We think the decree of the judge of probate ought to be affirmed in the whole.
With respect to Mrs. Rhoades and Mrs. Greaves, they stand on the same footing. The memorandam in regard to articles delivered clearly manifests an intention to charge those articles as advancements. The form first adopted had the appearance of a loan, but the memorandum at the bottom states expressly that the articles received by the husband were on account of the wife’s portion. It is said that it does not appear that the memorandum respecting Greaves was *361made after the cancelling of the receipt; but it is sufficient that it was made by the intestate, and had reference to the preexisting receipt, and it is pretty clear also from inspection, that it was made subsequently to the cancelling of the receipt. This is such a memorandum as the statute requires.
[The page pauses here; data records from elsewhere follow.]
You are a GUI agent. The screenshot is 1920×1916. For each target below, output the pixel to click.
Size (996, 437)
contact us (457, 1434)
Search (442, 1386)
The question in respect to the amount considered as advanced to Mrs. Bulkeley, is somewhat more doubtful, but the form of the charge in the little memorandum book indicates the same intention as in the other cases. The words, “ Articles that I let my daughter Nancy Porter have,” dj not imply a gift or a debt necessarily ; they are quite as applicable to an advance of the articles towards her portion. No particular form of words is required by the statute, to constitute an advancement, but it must be charged as such, that is, it must be charged in such manner as to show that to have been the intention. And upon considering this charge, made in the same book in which the other portions are entered, and considering the form of words used, we are satisfied that in regard to this daughter the same intention is manifested as towards the others.1
With respect to the parol evidence offered to prove an advancement to two other children, we think it perfectly clear, that in rejecting it the judge of probate acted in conformity with the statute, which by implication excludes all such evidence ; and in those two cases there was no xvritten evidence. Nor would it have been proper to have admitted the supposed declarations of the intestate, to contradict the xvritten evidence.
Decree affirmed.
See Ashley, Appellant, 4 Pick. 21; Bullard v. Bullard, 5 Pick. 527; Hall v. Davis, 3 Pick. 450.